ОТРЫВОК:
------------------------------------------------
Я сказал, что об их христианстве ничего не знаю, но что они были обыкновенные грешные, а не святые люди, об этом хорошо известно. Здесь я напомнил отцу протоиерию, что так называемых святых объявлял не Бог, а люди, и непременно с согласия правительств. И объявляли их неспроста, а по государственной надобности, когда были неудачные войны, голод и другие бедствия, когда надо было отвлечь внимание народа от этих бедствий. Как, к примеру, Иван Грозный приказал в один год объявить более десяти святых, когда надо было доказать, что русская Церковь настолько самостоятельна, что больше не нуждается в духовном руководстве греческих ученых и архиереев, после того как сами они были завоеваны турками и потеряли Константинополь. Так что для меня, сказал я, их авторитет ровно ничего не доказывает, так как мы знаем из истории древней христианской Церкви, что она также не благословляла войны, запрещала в них участвовать и даже отлучала тех солдат, которые на войне делались убийцами.
— По-вашему, что же, — сказал Ковальницкий, — и Христос был такой же анархист и разрушитель государственного порядка, как граф Толстой, а однако ты знаешь, он не запрещал платить подати, когда говорил: «Отдавайте кесарево — кесарю, а Божие — Богови». По-вашему, всему человеческому обществу надо снова превратиться в дикое стадо, без всякого порядка и управления?
Я возразил, что Христос про кесаря говорил, не уча народ, как нужно относиться к власти, а говорил жандармам, которые его ловили в словах, а потому этот разговор совсем не убедителен. В учении же своем к народу он прямо говорил: «Цари царствуют над вами, и разные князья и вельможи величаются, а у вас (в христианском обществе) пусть этого не будет совсем, а больший пусть будет как меньший». И воевать христианам не с кем, так как своих врагов они должны прощать и любить, а не распарывать животы штыками и не расстреливать.
— Вы возлагаете на плечи народа бремена неудобоносимые, — сказал отец протоиерей, — народ так жить не может, у него должны быть пастыри и начальники, он должен оберегать и защищать свое стадо и свои интересы.
------------------------------------------------
(Сохранённые записи данных)
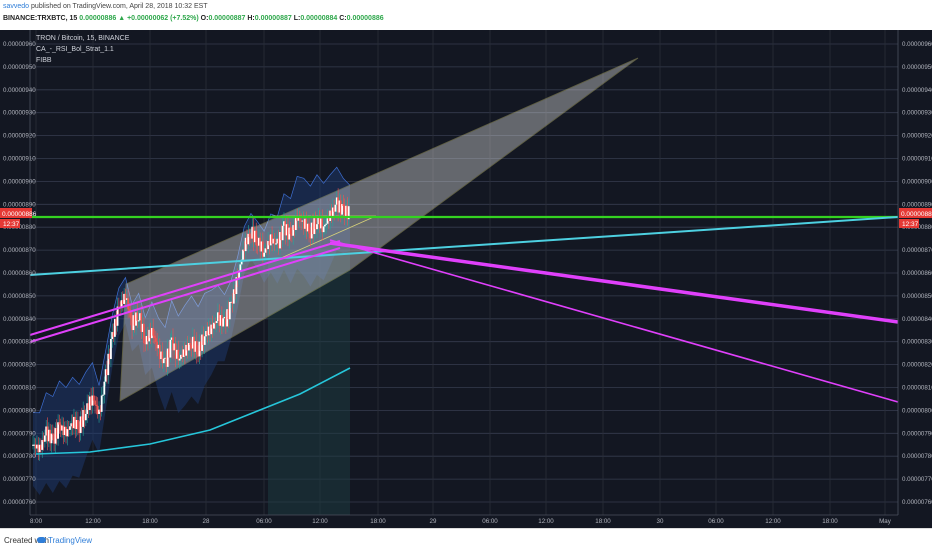 This screenshot has height=550, width=932. What do you see at coordinates (70, 540) in the screenshot?
I see `tradingview-link: TradingView` at bounding box center [70, 540].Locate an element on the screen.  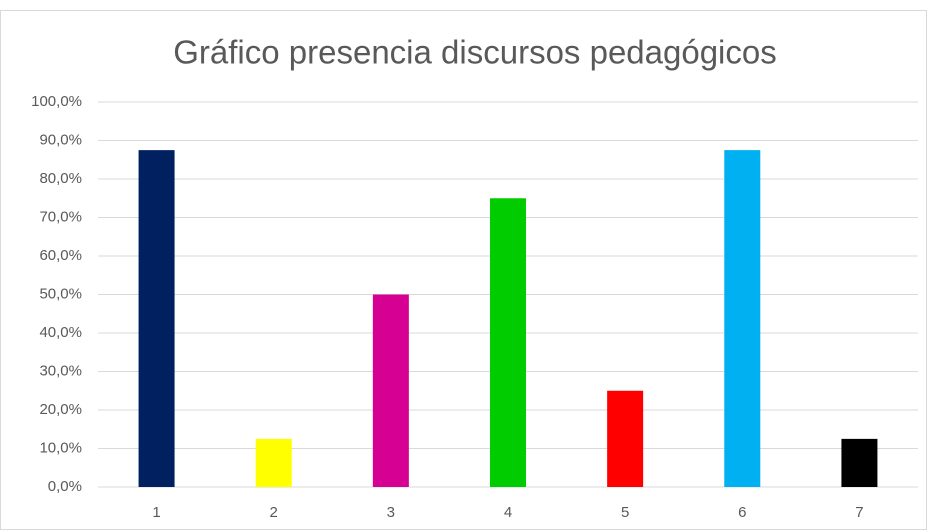
x-tick-label: 5 is located at coordinates (625, 512).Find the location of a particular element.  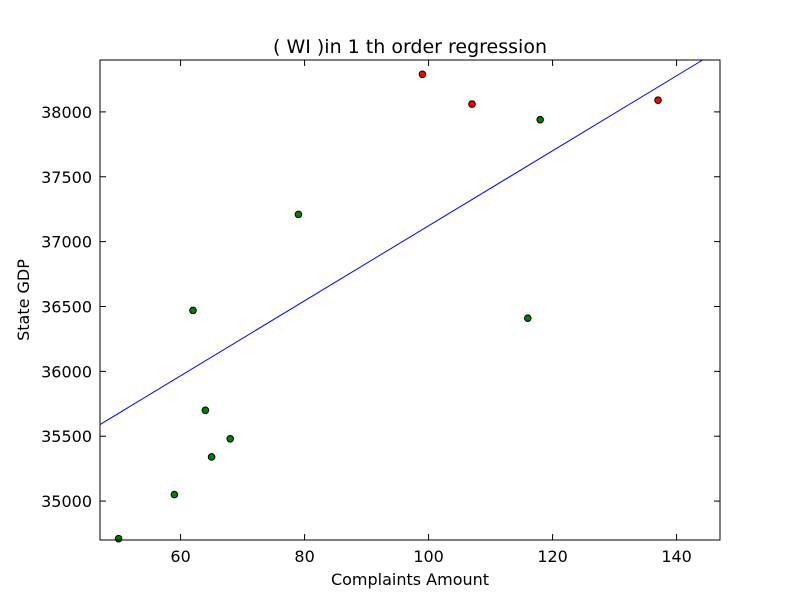

x-tick-label: 120 is located at coordinates (552, 556).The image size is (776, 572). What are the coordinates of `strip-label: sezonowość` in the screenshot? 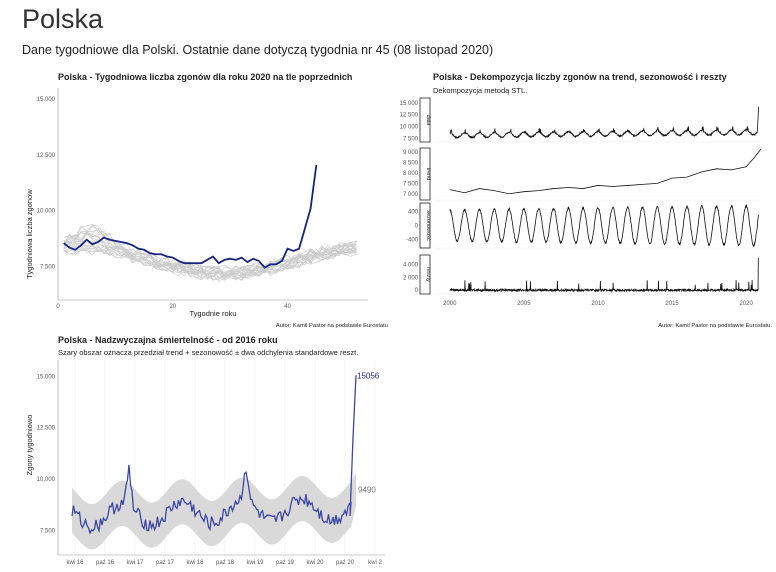 It's located at (428, 226).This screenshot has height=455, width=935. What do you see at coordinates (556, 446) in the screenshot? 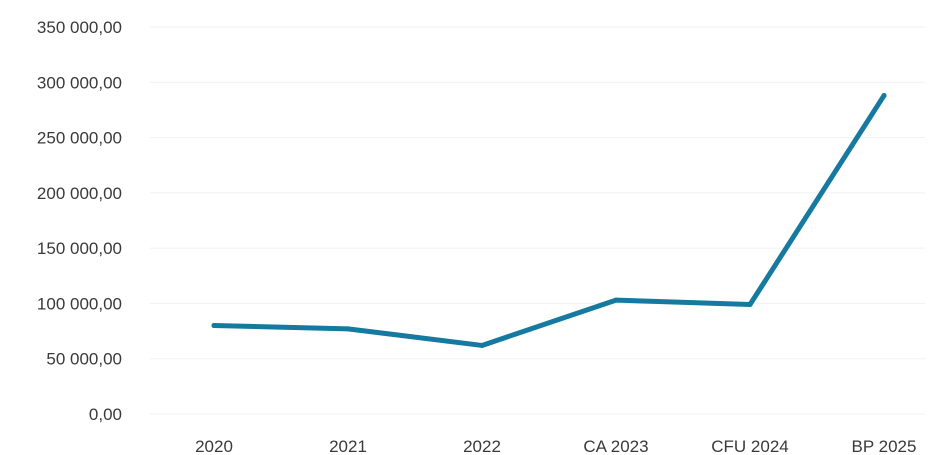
------------------------------------------------
ЗАДАНИЯ К УПРАЖНЕНИЮ:
a - Сверьте с отрывком три утверждения: (i) Иван Грозный приказал за один год объявить святыми более десяти человек; (ii) Ковальницкий говорит, что Христос запрещал платить подати; (iii) в отрывке разговор Христа о кесаре назван убедительным. На каждое ответьте «да» или «нет» и приведите дословно слова отрывка, которые это решают.
b - Выведите без изменений часть отрывка между словами «Я возразил, что» и «и свои интересы.», включая их самих.

ОТВЕТЫ ПО НОМЕРАМ:
a -
(i) Да: «Иван Грозный приказал в один год объявить более десяти святых».
(ii) Нет: «он не запрещал платить подати».
(iii) Нет: «этот разговор совсем не убедителен».

b -
Я возразил, что Христос про кесаря говорил, не уча народ, как нужно относиться к власти, а говорил жандармам, которые его ловили в словах, а потому этот разговор совсем не убедителен. В учении же своем к народу он прямо говорил: «Цари царствуют над вами, и разные князья и вельможи величаются, а у вас (в христианском обществе) пусть этого не будет совсем, а больший пусть будет как меньший». И воевать христианам не с кем, так как своих врагов они должны прощать и любить, а не распарывать животы штыками и не расстреливать.
— Вы возлагаете на плечи народа бремена неудобоносимые, — сказал отец протоиерей, — народ так жить не может, у него должны быть пастыри и начальники, он должен оберегать и защищать свое стадо и свои интересы.